» CHALLENGE:
Copy the rows word for word, starting at the line that contains "Where should I" and ending at the line that contains "Screen dimensions: 800x533".

» RECORDED INFORMATION:

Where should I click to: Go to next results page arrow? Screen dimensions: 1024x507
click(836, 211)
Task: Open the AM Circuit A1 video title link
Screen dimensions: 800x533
---
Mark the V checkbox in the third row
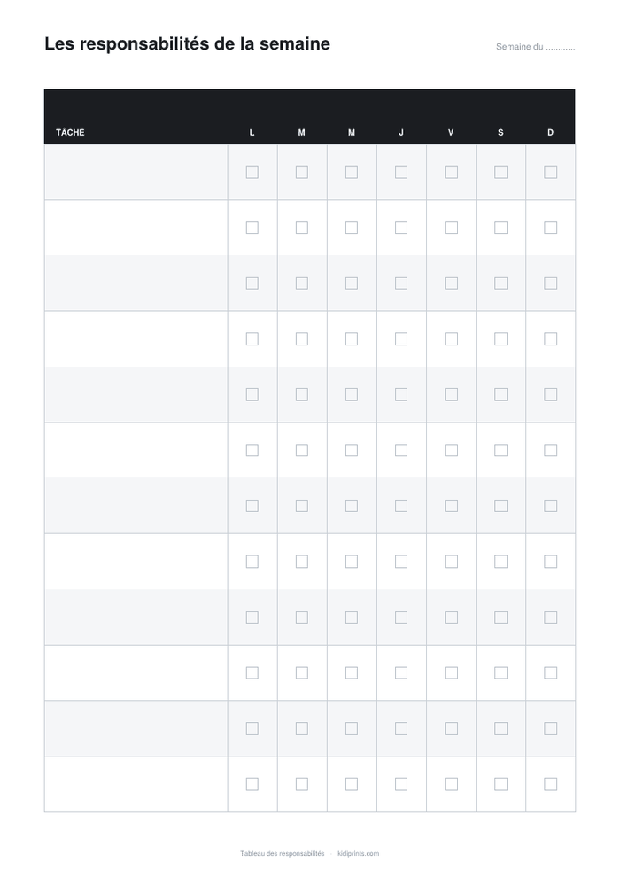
---
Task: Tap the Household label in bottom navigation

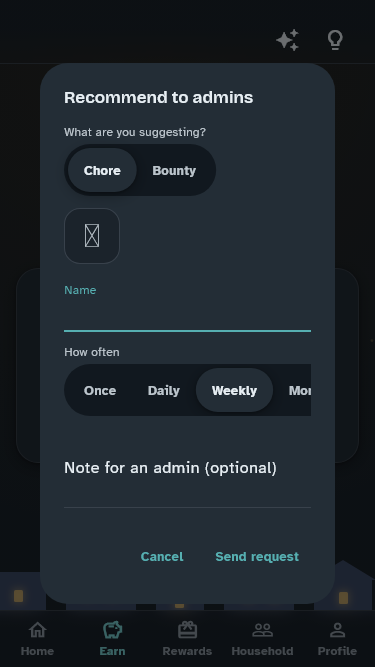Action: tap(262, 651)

» IN RESPONSE:
Where should I click to: Go to next results page arrow? Screen dimensions: 1024x507
click(836, 211)
Task: Open the AM Circuit A1 video title link
Screen dimensions: 800x533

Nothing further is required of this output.